**What needs to be done:**
Everything from the line containing "The image size is (1337, 708)." through the final line below must be output exactly, both ends included, with nothing else and no pictures.
====
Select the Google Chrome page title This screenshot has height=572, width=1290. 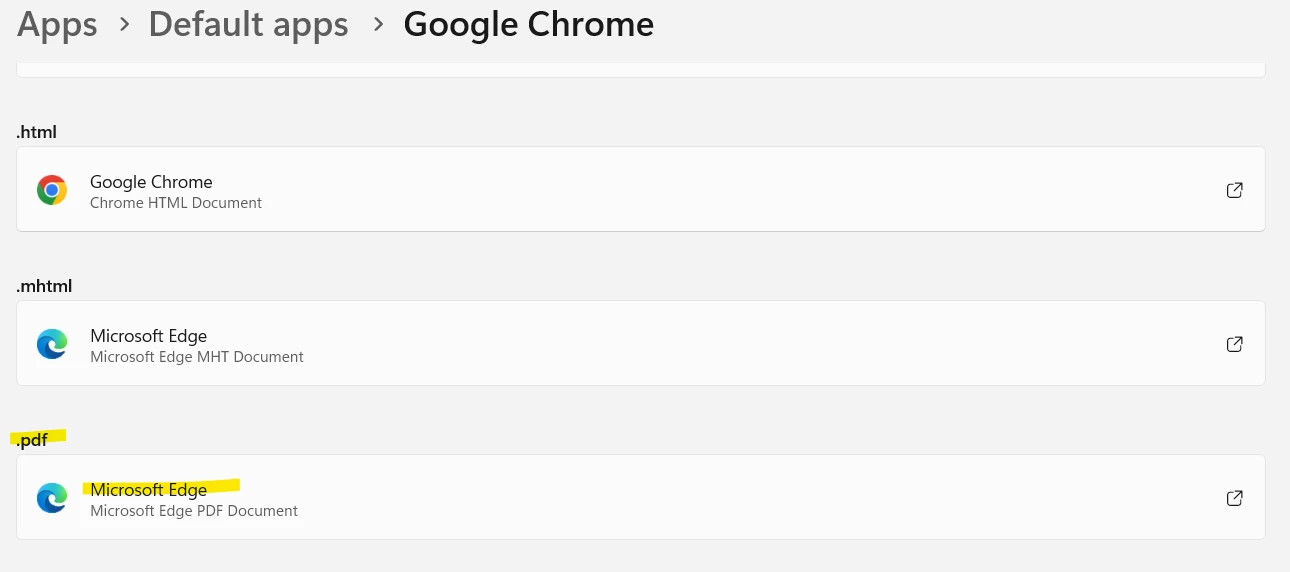pyautogui.click(x=528, y=24)
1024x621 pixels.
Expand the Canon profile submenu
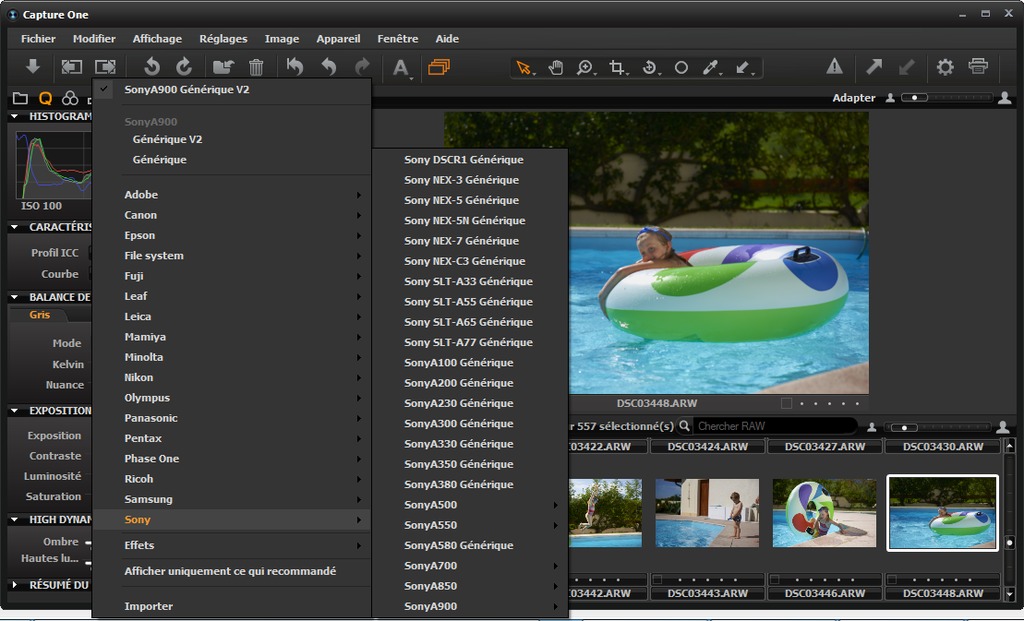point(141,215)
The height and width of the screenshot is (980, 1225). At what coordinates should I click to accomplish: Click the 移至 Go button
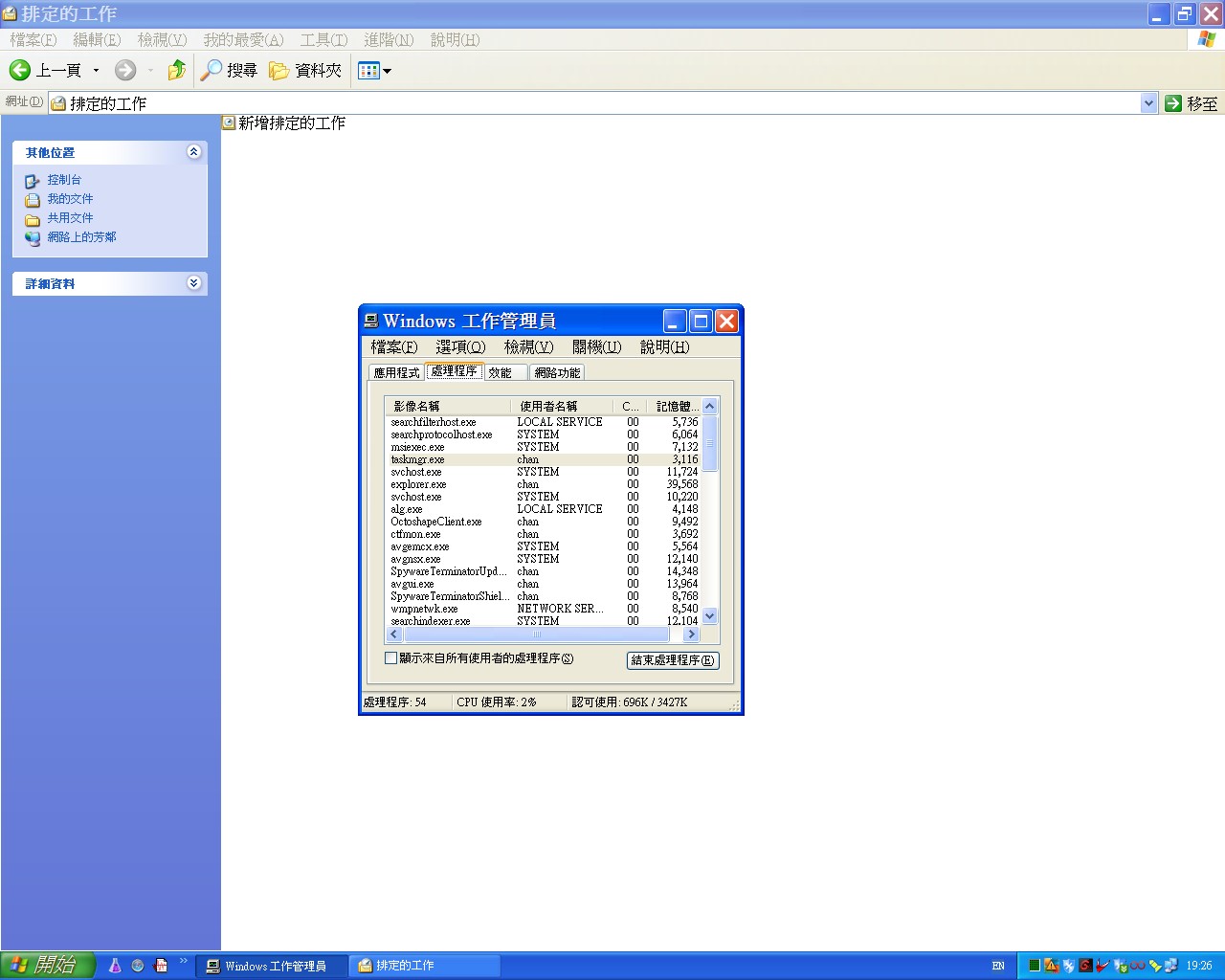click(1192, 103)
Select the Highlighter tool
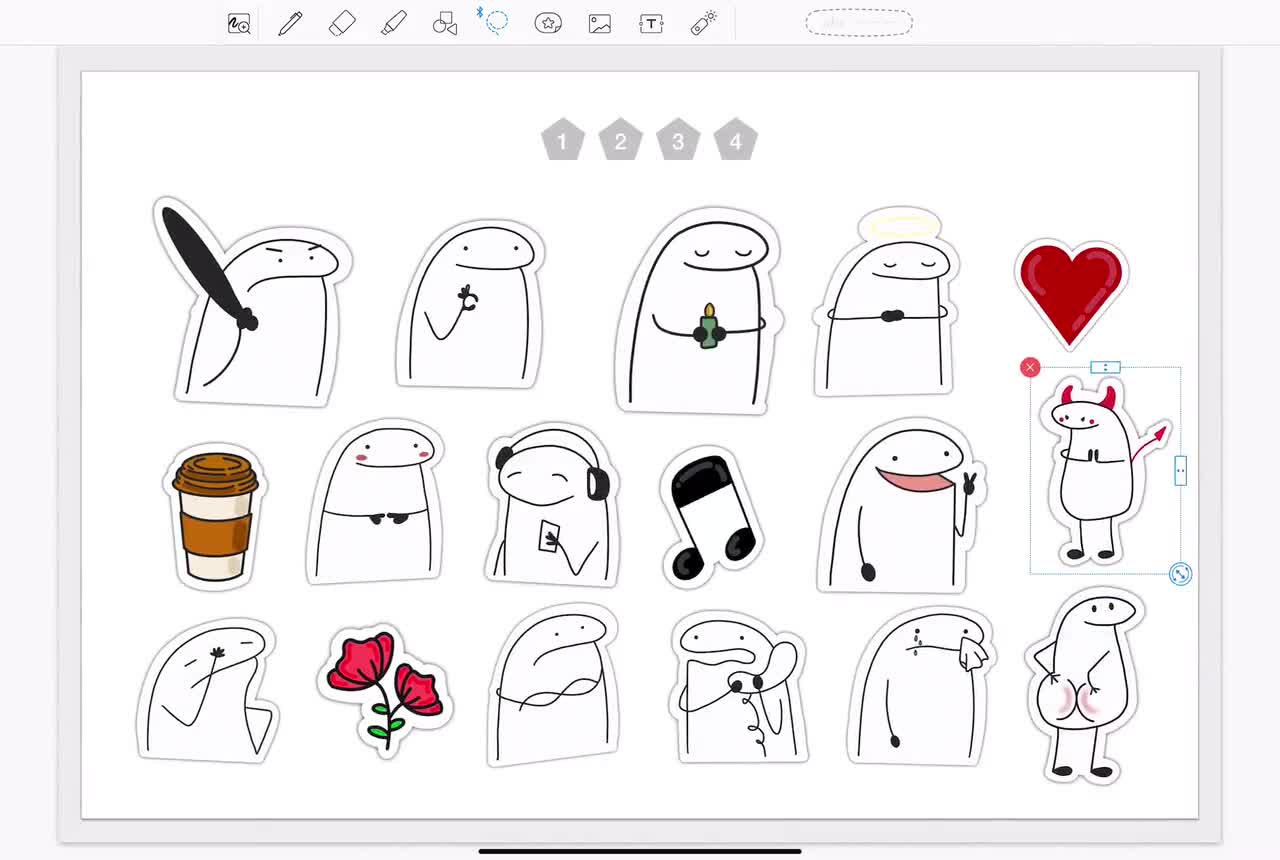The image size is (1280, 860). (393, 22)
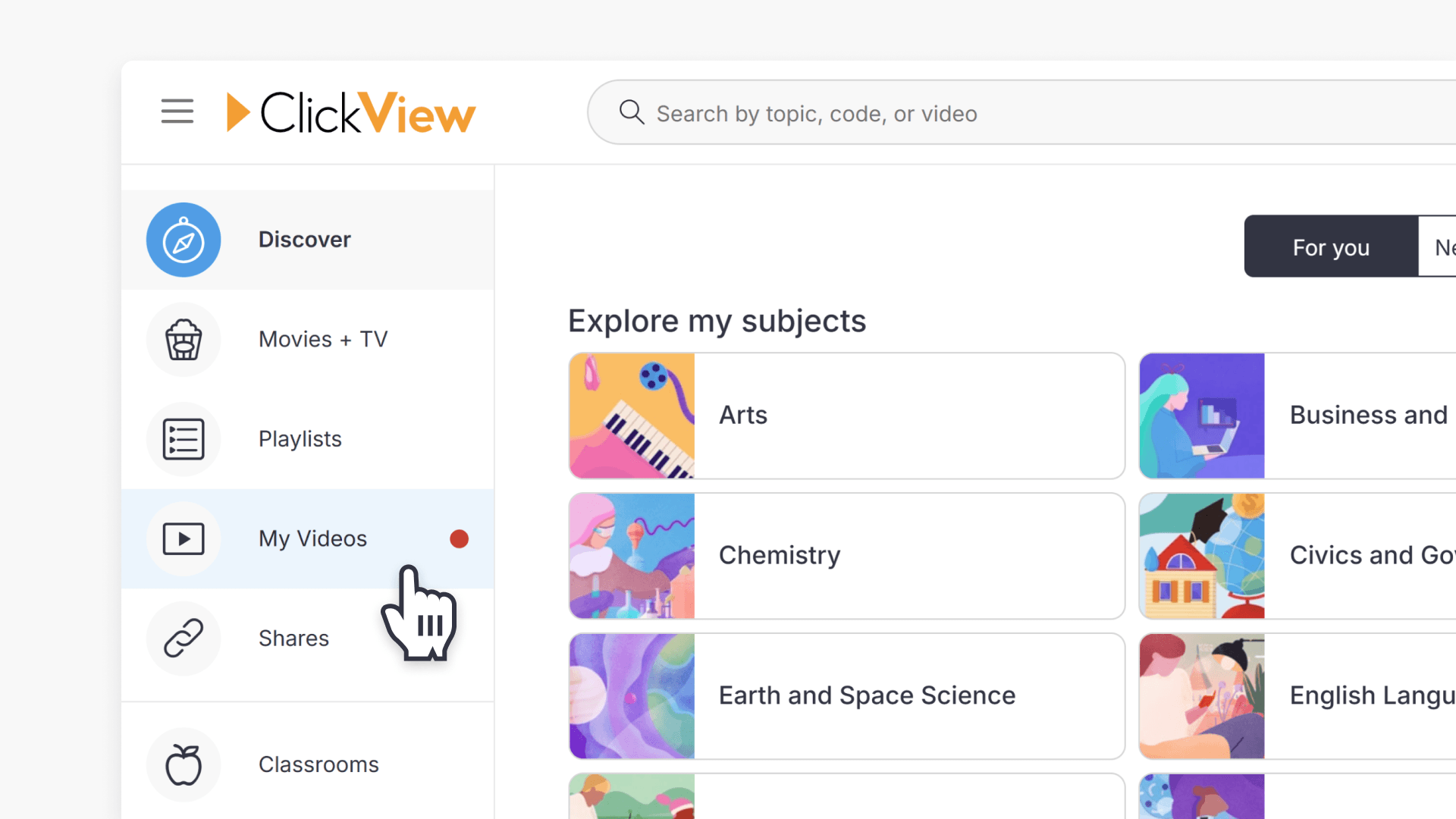This screenshot has height=819, width=1456.
Task: Click the search magnifier icon
Action: pos(632,112)
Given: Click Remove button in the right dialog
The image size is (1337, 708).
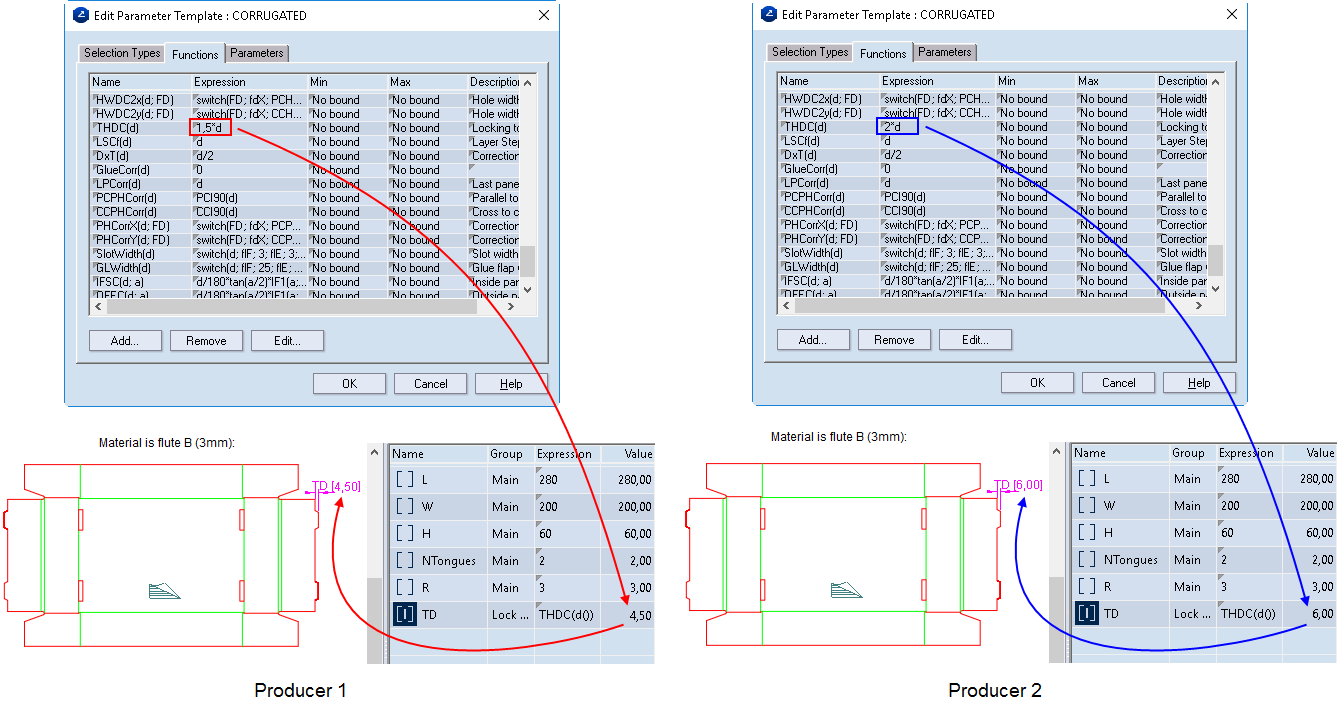Looking at the screenshot, I should 894,340.
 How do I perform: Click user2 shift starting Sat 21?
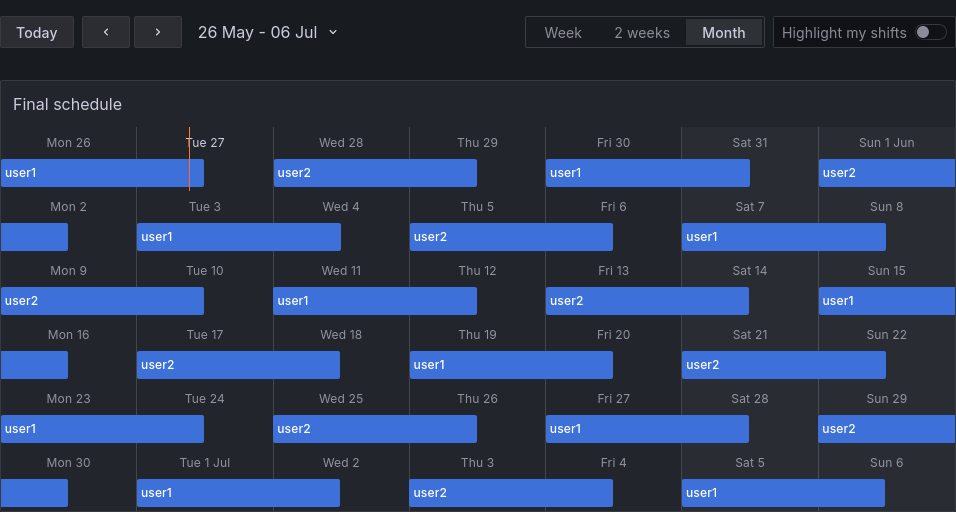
====
**Response:**
The image size is (1337, 708).
Looking at the screenshot, I should 894,340.
 How do I perform: Click user2 shift starting Sat 21?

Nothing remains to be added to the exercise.